Disentangling Uncertainty for Safe Social Navigation using Deep Reinforcement Learning

Daniel Flögel,Marcos Gómez Villafañe,Joshua Ransiek,Sören Hohmann
2024-09-17
Abstract:Autonomous mobile robots are increasingly employed in pedestrian-rich environments where safe navigation and appropriate human interaction are crucial. While Deep Reinforcement Learning (DRL) enables socially integrated robot behavior, challenges persist in novel or perturbed scenarios to indicate when and why the policy is uncertain. Unknown uncertainty in decision-making can lead to collisions or human discomfort and is one reason why safe and risk-aware navigation is still an open problem. This work introduces a novel approach that integrates aleatoric, epistemic, and predictive uncertainty estimation into a DRL-based navigation framework for uncertainty estimates in decision-making.

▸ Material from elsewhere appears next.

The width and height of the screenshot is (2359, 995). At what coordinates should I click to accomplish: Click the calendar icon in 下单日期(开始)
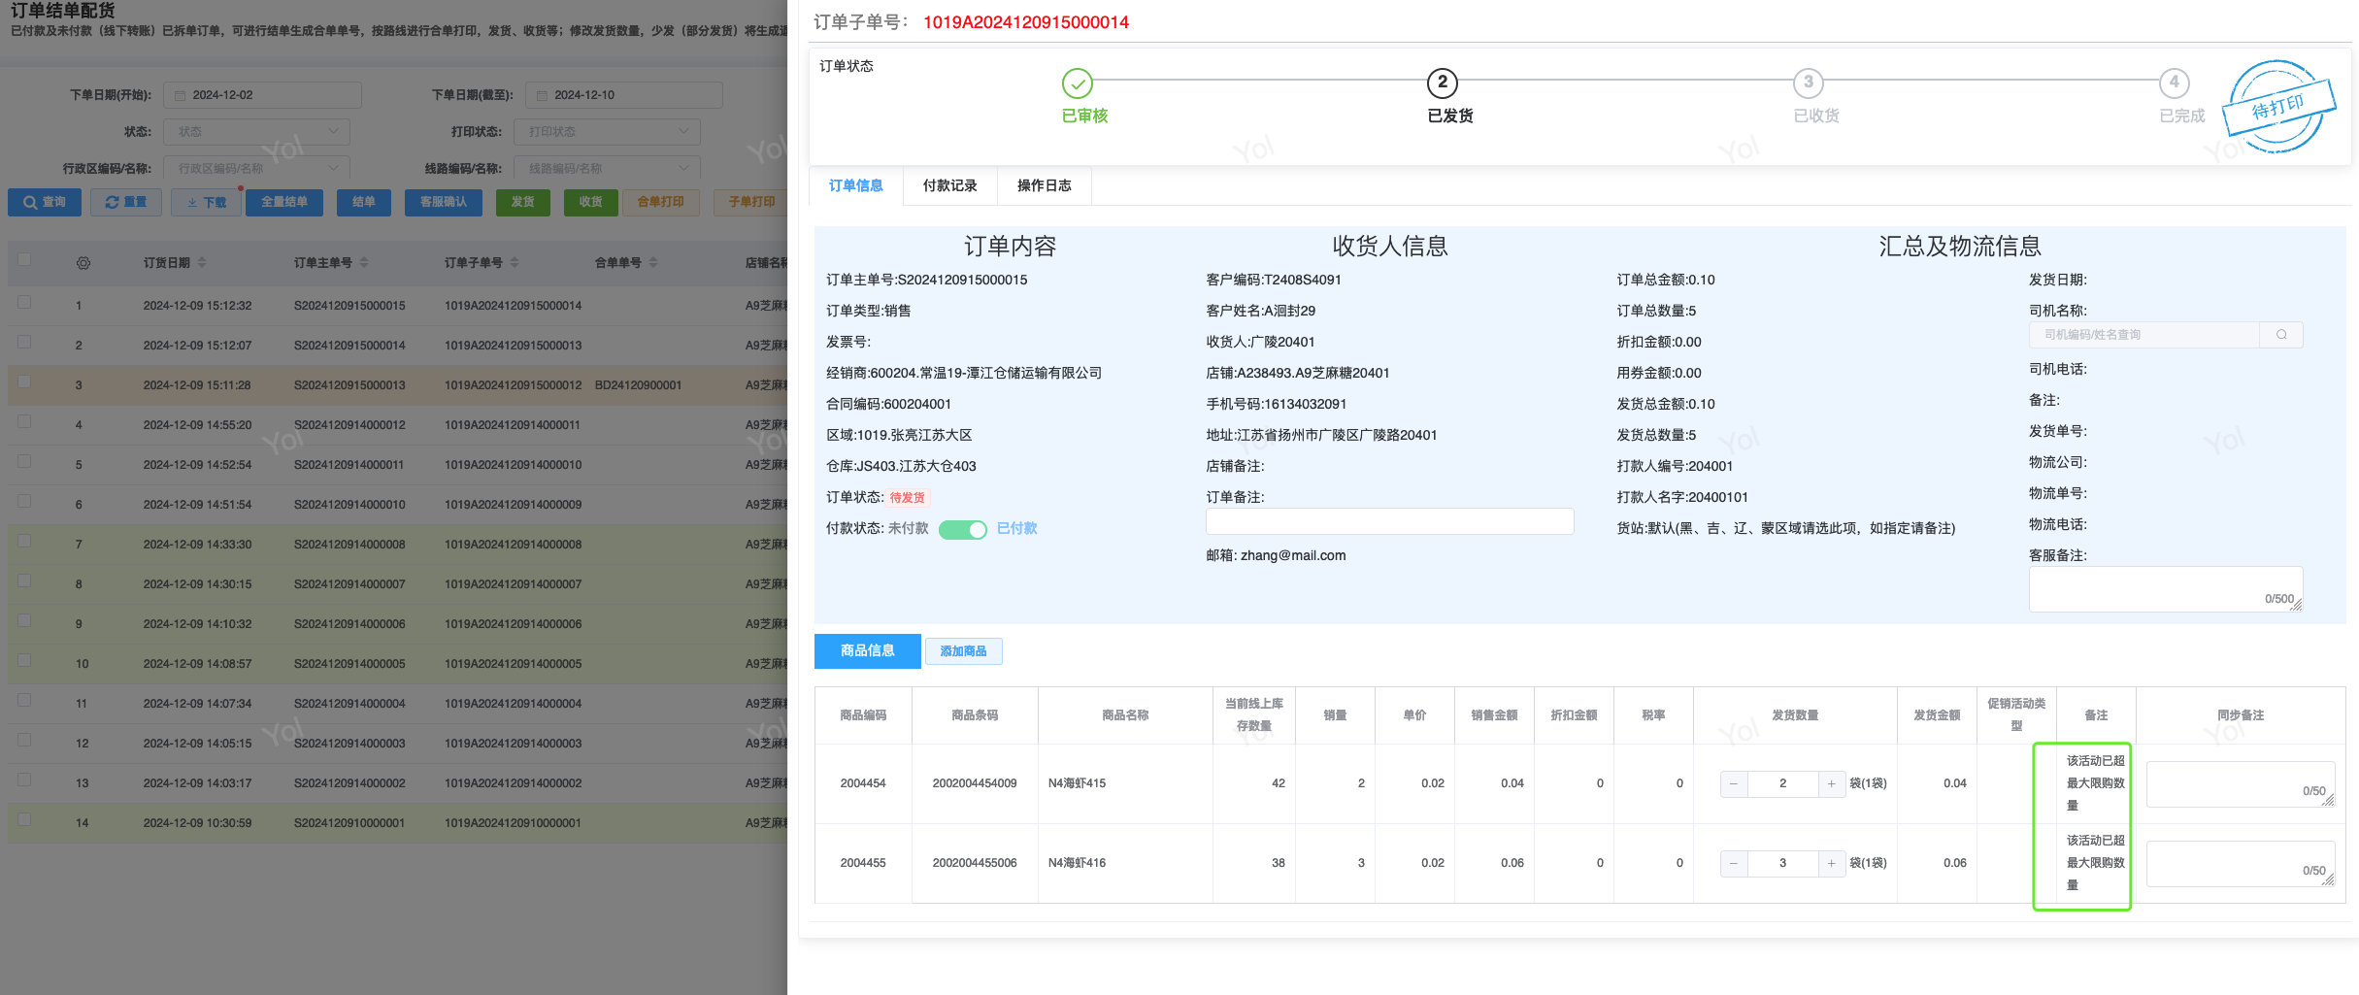coord(181,95)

We, therefore, incorporate Observation-Dependent Variance (ODV) and dropout into the Proximal Policy Optimization (PPO) algorithm. For different types of perturbations, we compare the ability of Deep Ensembles and Monte-Carlo Dropout (MC-Dropout) to estimate the uncertainties of the policy. In uncertain decision-making situations, we propose to change the robot's social behavior to conservative collision avoidance. The results show that the ODV-PPO algorithm converges faster with better generalization and disentangles the aleatoric and epistemic uncertainties. In addition, the MC-Dropout approach is more sensitive to perturbations and capable to correlate the uncertainty type to the perturbation type better. With the proposed safe action selection scheme, the robot can navigate in perturbed environments with fewer collisions.
Robotics,Artificial Intelligence,Systems and Control
What problem does this paper attempt to address?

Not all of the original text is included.